#### THE PROBLEM
Can you turn the lines below, starting with the line containing "Image resolution: width=329" and running through the end of the rows, into a Markdown table with the columns n and Line? Number each line in n, skip blank lines, and leave out the pictures.

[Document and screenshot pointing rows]
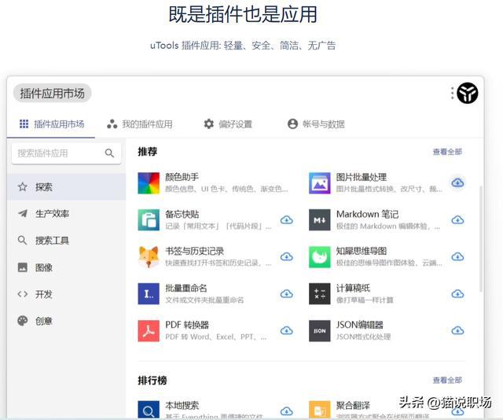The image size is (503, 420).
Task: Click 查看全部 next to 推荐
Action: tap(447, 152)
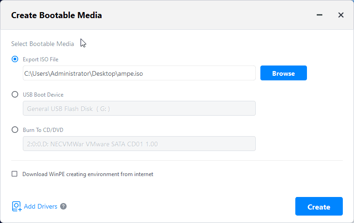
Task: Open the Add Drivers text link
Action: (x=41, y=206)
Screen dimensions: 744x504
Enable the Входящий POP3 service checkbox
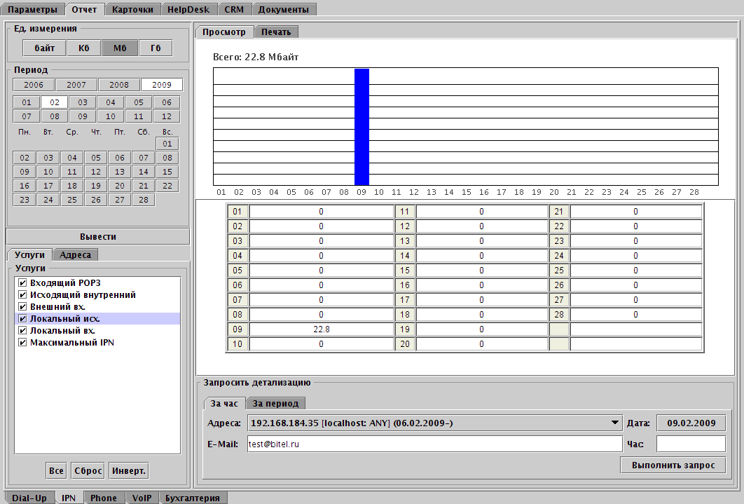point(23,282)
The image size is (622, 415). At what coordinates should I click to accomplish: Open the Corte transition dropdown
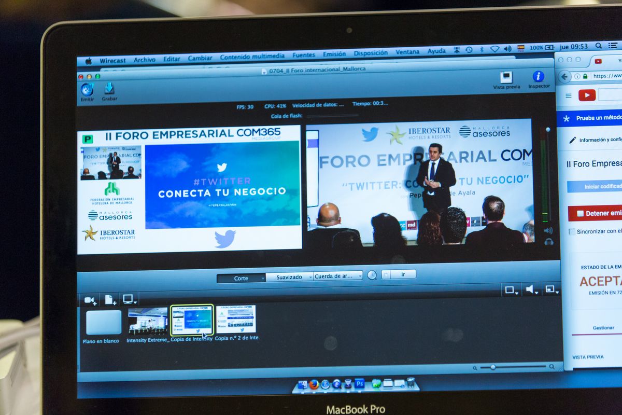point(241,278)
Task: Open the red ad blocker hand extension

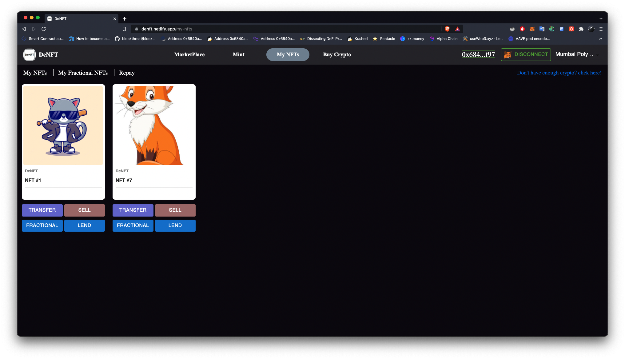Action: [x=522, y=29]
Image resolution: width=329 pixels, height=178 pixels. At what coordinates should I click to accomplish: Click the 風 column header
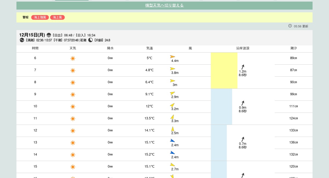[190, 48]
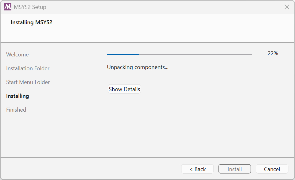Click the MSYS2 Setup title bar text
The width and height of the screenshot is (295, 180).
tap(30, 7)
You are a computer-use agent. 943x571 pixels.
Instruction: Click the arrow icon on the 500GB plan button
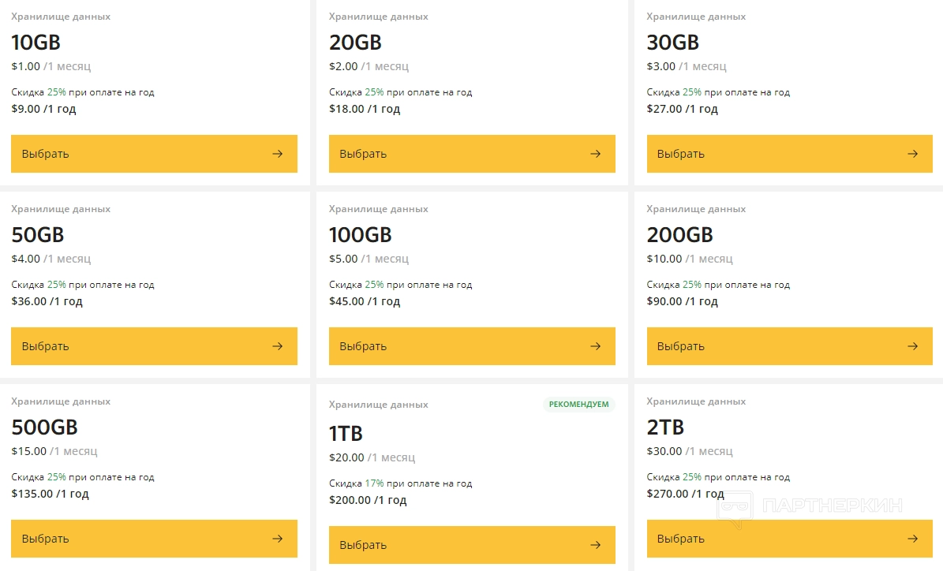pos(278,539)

#### WRITTEN RESPONSE
| n | Line |
|---|---|
| 1 | Image resolution: width=329 pixels, height=178 pixels. At what coordinates should I click to accomplish: Click the 風 column header |
| 2 | [190, 48] |
| 3 | Click the MSYS2 Setup title bar text |
| 4 | The width and height of the screenshot is (295, 180). |
| 5 | tap(30, 7) |
| 6 | You are a computer-use agent. 943x571 pixels. |
| 7 | Instruction: Click the arrow icon on the 500GB plan button |
| 8 | pos(278,539) |